Hadoop中最重要的两个部分就要属HDFS和MapReduce了,本文我们一起来探讨一下如何来实现MapReduce的入门级程序Word Count。
测试数据
Hello Tom
Hello Jerry
Hello Kitty
Hello World
Hello Tom
如何编写MapReduce Word Count代码?
本例中我们手动写入了输入输出文件路径(setInputPaths, setOutputPath)
编写main方法
package com.alanhou.hadoop.mr;
import java.io.IOException;
import org.apache.hadoop.conf.Configuration;
import org.apache.hadoop.fs.Path;
import org.apache.hadoop.io.LongWritable;
import org.apache.hadoop.io.Text;
import org.apache.hadoop.mapreduce.Job;
import org.apache.hadoop.mapreduce.lib.input.FileInputFormat;
import org.apache.hadoop.mapreduce.lib.output.FileOutputFormat;
public class WordCount {
public static void main(String[] args) throws Exception {
//抽象出一个job对象
Job job = Job.getInstance(new Configuration());
//传递main方法所在的类 !important
job.setJarByClass(WordCount.class);
//设置我们自定义的mapper及相关属性
job.setMapperClass(WCMapper.class);
job.setMapOutputKeyClass(Text.class);
job.setMapOutputValueClass(LongWritable.class);
//指令输入文件
FileInputFormat.setInputPaths(job, new Path("/words.txt"));
//设置我们自定义的reducer及相关属性
job.setReducerClass(WCReducer.class);
job.setOutputKeyClass(Text.class);
job.setOutputValueClass(LongWritable.class);
//指定输出路径
FileOutputFormat.setOutputPath(job, new Path("/wcout"));
//传入true执行过程中打印进度和详情
job.waitForCompletion(true);
}
}
继承Mapper类
package com.alanhou.hadoop.mr;
import java.io.IOException;
import org.apache.hadoop.io.*;
import org.apache.hadoop.mapreduce.Mapper;
public class WCMapper extends Mapper<LongWritable, Text, Text, LongWritable>{
@Override
protected void map(LongWritable key, Text value, Context context)

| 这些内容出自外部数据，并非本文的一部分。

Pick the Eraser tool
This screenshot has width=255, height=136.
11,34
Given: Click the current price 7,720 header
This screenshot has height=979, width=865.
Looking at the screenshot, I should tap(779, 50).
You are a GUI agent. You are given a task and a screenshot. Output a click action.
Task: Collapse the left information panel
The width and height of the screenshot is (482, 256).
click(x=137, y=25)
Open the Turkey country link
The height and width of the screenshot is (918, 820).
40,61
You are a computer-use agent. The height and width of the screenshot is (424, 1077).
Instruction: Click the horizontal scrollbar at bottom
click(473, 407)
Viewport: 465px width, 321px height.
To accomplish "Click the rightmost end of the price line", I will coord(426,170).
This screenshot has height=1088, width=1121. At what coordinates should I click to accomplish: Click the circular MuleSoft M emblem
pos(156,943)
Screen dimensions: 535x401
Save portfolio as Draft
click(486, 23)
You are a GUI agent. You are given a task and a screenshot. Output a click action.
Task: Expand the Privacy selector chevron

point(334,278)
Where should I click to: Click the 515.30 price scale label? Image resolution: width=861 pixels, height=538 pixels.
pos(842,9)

throws IOException, InterruptedException {
// 接收数据V1
String line = value.toString();
//切分数据
String[] words = line.split(" ");
//循环
for(String w:words){
//出现一次,计作一个1
context.write(new Text(w), new LongWritable(1));
}
}
}
继承Reducer类
package com.alanhou.hadoop.mr;
import java.io.IOException;
import org.apache.hadoop.io.LongWritable;
import org.apache.hadoop.io.Text;
import org.apache.hadoop.mapreduce.Reducer;
public class WCReducer extends Reducer<Text, LongWritable, Text, LongWritable> {
@Override
protected void reduce(Text key, Iterable<LongWritable> v2s,
Context context) throws IOException, InterruptedException {
//接收数据
//定义一个计数器
long counter = 0;
//循环v2s
for(LongWritable i : v2s){
counter += i.get();
}
//输出
context.write(key, new LongWritable(counter));
}
}
如何导出jar包?
1.在project名称上右击在弹出窗口中点击Export,然后选择Java下的JAR file下一步
2.在JAR File Specification窗口中选择一个jar包导出路径和文件名,点击Next
3.紧接中进入JAR Packaging Options窗口,暂不进行任何操作点击Next进入下一步,在下面的JAR Manifest Specification页面Main class部分选择main方法所在类,然后点击Finish完成即可
将jar包上传到Linux服务器上,然后将测试数据上传到hdfs上(hadoop fs -put xx /words.txt)。由于我们在程序中写入了输入文件和输出路径,并且在导出jar包时指定了main方法所在类,仅需输入hadoop jar wordcount.jar等待程序执行即可。
执行过程中会显示如下进度
16/02/03 07:47:10 INFO mapreduce.Job: map 0% reduce 0% 16/02/03 07:47:18 INFO mapreduce.Job: map 100% reduce 0% 16/02/03 07:47:28 INFO mapreduce.Job: map 100% reduce 100% 16/02/03 07:47:29 INFO mapreduce.Job: Job job_1454500331908_0001 completed successfully 16/02/03 07:47:30 INFO mapreduce.Job: Counters: 49 ... ... BAD_ID=0 CONNECTION=0 IO_ERROR=0 WRONG_LENGTH=0 WRONG_MAP=0 WRONG_REDUCE=0 File Input Format Counters Bytes Read=56 File Output Format Counters Bytes Written=38
输出结果
Hello 5 Jerry 1 Kitty 1 Tom 2 World 1